To explain why the polarization of FRBs drops quickly at lower frequencies, the team proposed a picture in which the immediate environment—rather than the source itself—plays a central role. Although the bursts are likely produced at their source fully polarized, they travel through the nearby gas or plasma on slightly different paths on the way to telescopes on Earth. In the process, the waves encounter different electron densities and magnetic field strengths in front of or around them, which leads to slightly different Faraday rotations of their polarization angles. The magnitude of the rotation is greater at lower frequencies than at higher ones. By the time the lower-frequency waves are picked up by a telescope’s receiver, they no longer show the initial polarization and appear depolarized. “Averaging over multiple paths, the polarization in lower frequencies is more smeared than in higher frequencies,” says paper coauthor Bing Zhang of the University of Nevada, Las Vegas.
The findings in the Science paper fit into our current understanding of repeating FRB sources as relatively young, energetic objects, and they are consistent with studies that located some of the sources in star-forming regions within galaxies, says Jason Hessels of the University of Amsterdam in the Netherlands.
If an FRB source has ionized gas or plasma around it with magnetic fields capable of depolarizing radio waves, it means the environment is relatively young, explains Pawan Kumar of the University of Texas at Austin. A common scenario is a supernova remnant, where a newborn neutron star lives at the heart of a cloud made of leftover material from the explosion of the precursor star. It takes tens of thousands of years for the cloud to disperse, but the neutron star will remain active much longer after that, says Kumar.
Loss of polarization can also indicate a not-so-young but relatively complex environment. For instance, some neutron stars live close to the supermassive black hole at the center of a galaxy. Radio bursts from such neutron stars would need to go through the gas or plasma that surrounds the black hole.
Another example of a complex environment is a magnetar that orbits another star. The pair may interact and create a turbulent environment within which the magnetar’s bursts would scatter and depolarize. “The magnetar in this scenario doesn’t have to be very young,” Zhang says.
All those scenarios may turn out to be valid. There used to be more than 50 theoretical models about the physical origin of FRBs. All but a few have been ruled out, but that doesn’t mean that only one offers a correct description. “To think that there’s only one origin would be underestimating nature’s creativity,” Zhang says.

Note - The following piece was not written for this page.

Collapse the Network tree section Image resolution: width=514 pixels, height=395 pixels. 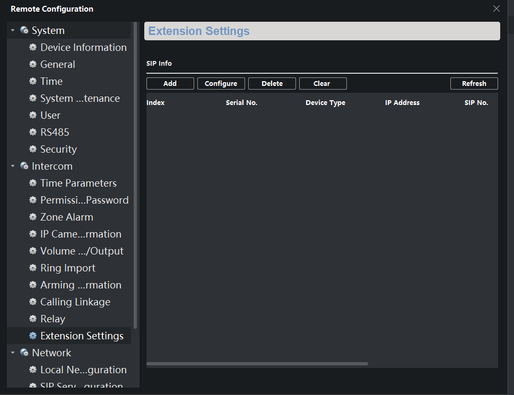(13, 353)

If the paper’s conclusions are confirmed by future detections, it could be a major step toward completing the cosmic puzzle of FRBs. “I’m glad the team was able to model the data relatively early,” Pen says. “This is one of those papers that I look at and I’m thinking, ‘It’s a very good result, and we should’ve done it first.’ ”

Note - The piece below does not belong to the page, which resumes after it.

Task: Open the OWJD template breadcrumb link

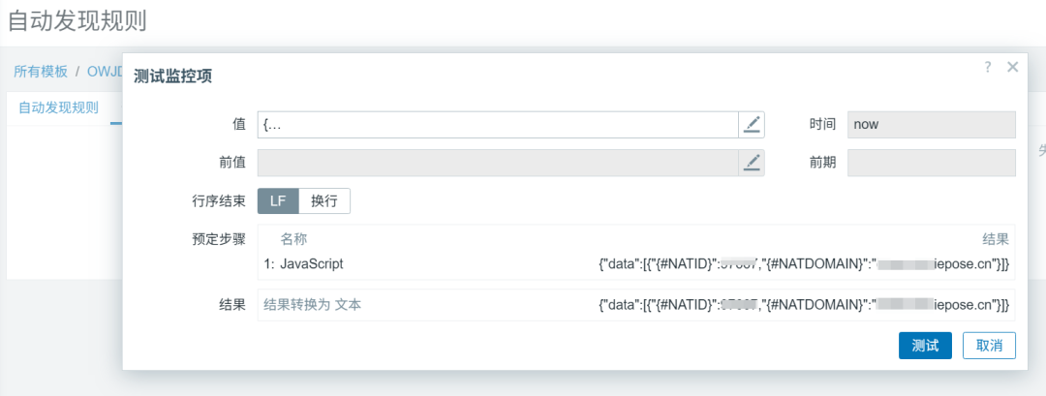Action: pyautogui.click(x=105, y=72)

Pen believes the field will see major discoveries within the next five years. He is leading the development of a telescope called the Bustling Universe Radio Survey Telescope in Taiwan, which has a large field of view and long baseline tailored for observing FRBs relatively close to Earth. Once complete, the telescope will join the Canadian Hydrogen Intensity Mapping Experiment and other radio telescopes to accurately locate the host galaxies of FRBs, including one-off bursts. Researchers want to answer the question of how many types of FRBs exist: Are they mostly single events, or do they all repeat at some cadence, whether separated by only the blink of an eye or spaced out over hundreds or thousands of years?
The FRB community also hopes to use the frequent bursts to understand the evolution of the universe. Since FRBs are the only coherent radiation sources from the deep universe, researchers have proposed using bursts that are gravitationally lensed by nearer galaxies to make measurements of features including dark matter, baryonic matter, and the expansion rate of the universe. And by detecting and pinpointing the origin of enough extremely distant bursts, astronomers may be able to use FRBs to study reionization, a period in the history of the universe after the first stars and galaxies appeared. “It’s all very challenging yet very attractive work,” Zhang says.